Five international teams are moving forward from a field of 33 proposals with the goal of performing a robotic landing on the moon, followed by a short drive and high-quality video mooncast. It's all part of the Google Lunar XPrize competition to incentivize a new, low-cost era of lunar exploration.
Last month, 11 submissions from the five teams were chosen as finalists for so-called "Milestone Prizes", which recognize technological achievement in three sub-categories of innovation – landing system, mobility subsystem and imaging subsystem – that are required to win the grand prize by successfully landing on and then roving and broadcasting from the surface of the Moon. The prizes also come with some cash to keep the projects moving forward.
The five finalists are Astrobotic (US), Moon Express (US), Hakuto (Japan), Part-Time-Scientists (Germany), and Team Indus (India).
The teams now move forward to what's called the "accomplishment round" where they must actually implement the technical capabilities outlined in detailed documentation and plans that they had to submit for judging to advance this far. This will be ongoing, with milestone prizes awarded along the way, until September.
Here's a look at the teams still in the running and their respective visions. Of the five finalists, only Astrobotic and Moon Express are advancing to the accomplishment round in all three subcategories. The Part-time Scientists and Team Indus are advancing in two subcategories, while Hakuto is advancing in one.
Pittsburgh, Pennsylvania-based Astrobotic was spun out of Carnegie Mellon University’s Robotics Institute and has taken up the ambitious goal of exploring the Moon's north pole for signs of methane, ammonia and water. The company plans to catch a ride on a SpaceX Falcon 9 rocket, which will propel its lander and Polaris rover on a 4.5-day trip to the Moon. Once at the Moon's pole, the rover will be able to drill and take core samples.
The company hopes that future missions will include exploration of holes called skylights that lead to lunar caves, and potential resource extraction operations.
Moon Express is headquartered at the NASA Ames Research Park in California and was founded in 2010 with the goal of sending a series of robotic spacecraft to the Moon to kickstart exploration and commercialization of Earth's biggest satellite.
Moon Express is one of the heavier hitters in the competition, and actually went so far as to acquire two of the other American Lunar XPrize competitors. Much of the company's focus is on getting to the Moon on the cheap. After hitching a ride on a rocket, the Moon Express MX-1 spacecraft will set a course for the Moon's southern hemisphere and what the company hopes will be the first of many landings.
Moon Express is taking a long view approach to laying down the track for what it calls the "lunar railroad" that "will provide cost effective exploration and development of Earth's eighth continent."

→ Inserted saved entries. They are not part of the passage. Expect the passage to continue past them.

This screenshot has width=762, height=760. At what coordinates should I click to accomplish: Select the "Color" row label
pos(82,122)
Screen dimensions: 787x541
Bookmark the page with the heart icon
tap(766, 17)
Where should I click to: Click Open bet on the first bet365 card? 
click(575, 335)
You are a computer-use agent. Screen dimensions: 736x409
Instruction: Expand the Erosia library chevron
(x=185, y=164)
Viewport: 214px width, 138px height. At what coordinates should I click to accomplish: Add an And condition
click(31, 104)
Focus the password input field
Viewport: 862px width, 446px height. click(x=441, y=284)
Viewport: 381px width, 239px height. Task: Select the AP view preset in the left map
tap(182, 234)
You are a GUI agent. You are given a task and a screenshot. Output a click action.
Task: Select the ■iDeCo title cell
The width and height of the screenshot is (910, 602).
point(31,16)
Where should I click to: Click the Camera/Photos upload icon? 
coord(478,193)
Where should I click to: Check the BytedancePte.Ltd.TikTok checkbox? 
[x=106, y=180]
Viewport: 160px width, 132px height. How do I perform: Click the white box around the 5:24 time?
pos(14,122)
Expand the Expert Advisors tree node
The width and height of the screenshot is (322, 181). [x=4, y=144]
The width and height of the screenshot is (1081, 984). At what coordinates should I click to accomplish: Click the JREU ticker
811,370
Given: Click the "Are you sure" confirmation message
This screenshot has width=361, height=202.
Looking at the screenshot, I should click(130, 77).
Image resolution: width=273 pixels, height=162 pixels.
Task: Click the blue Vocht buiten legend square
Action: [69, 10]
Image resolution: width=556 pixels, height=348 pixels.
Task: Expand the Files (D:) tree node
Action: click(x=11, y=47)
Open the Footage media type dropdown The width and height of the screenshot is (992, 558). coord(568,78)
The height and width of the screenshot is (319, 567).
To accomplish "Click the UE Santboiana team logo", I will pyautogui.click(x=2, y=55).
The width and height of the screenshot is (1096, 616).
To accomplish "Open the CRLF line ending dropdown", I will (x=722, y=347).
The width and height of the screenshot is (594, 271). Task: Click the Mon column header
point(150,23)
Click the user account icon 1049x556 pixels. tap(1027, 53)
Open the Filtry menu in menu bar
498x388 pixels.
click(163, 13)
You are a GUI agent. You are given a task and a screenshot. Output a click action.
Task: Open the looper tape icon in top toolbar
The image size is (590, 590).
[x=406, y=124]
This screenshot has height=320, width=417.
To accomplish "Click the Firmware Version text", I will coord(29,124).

Originally conceived under the name White Label Space in the Netherlands with the idea of offering the team's branding up to the highest bidder, this team relocated to Japan last year and re-named itself Hakuto, with the majority of the original European team leaders stepping down. Scientists from some of Japan's centers of innovation, including Tuhoku University, have stepped in to take the lead.
Hakuto's design relies in part on the large, sturdy wheels on its rovers. This mobility subsystem design is a finalist for a milestone prize. Hakuto has also begun a crowdfunding campaign to raise more funds.
India's lone entrant in the competition, Team Indus is a finalist for milestone prizes for its landing system design and imaging subsystem. The team describes its lunar lander, code-named "HHK1", as "a state of the art, compact, fault tolerant vehicle".
With team members from around the world, but with most based in Germany, the Part-Time Scientists are just that. They often collaborated virtually, and had thought they would be unable to continue the competition due to financial constraints until the milestone prizes were introduced.
The team submitted the fruits of their labor thus far and their designs for a rover and camera plan were selected to advance to the accomplishment round. The team plans to go ahead and test its lander design as well anyway, alongside the rover and camera tests in Austria later this year.
Those are the five teams with technology still in the running for a trip to the Moon. The entire competition culminates with the landing of a robotic spacecraft on the Moon before the cut off date of December 31, 2015.
Source: Google Lunar XPrize
Update (March 11, 2014): A point of clarification. As pointed out by a helpful reader, while technically anyone could still win the grand prize if they manage to land and rove on the Moon, these finalists are the only teams in the running for the optional Milestone prizes to help them get to that point. We apologize for any confusion.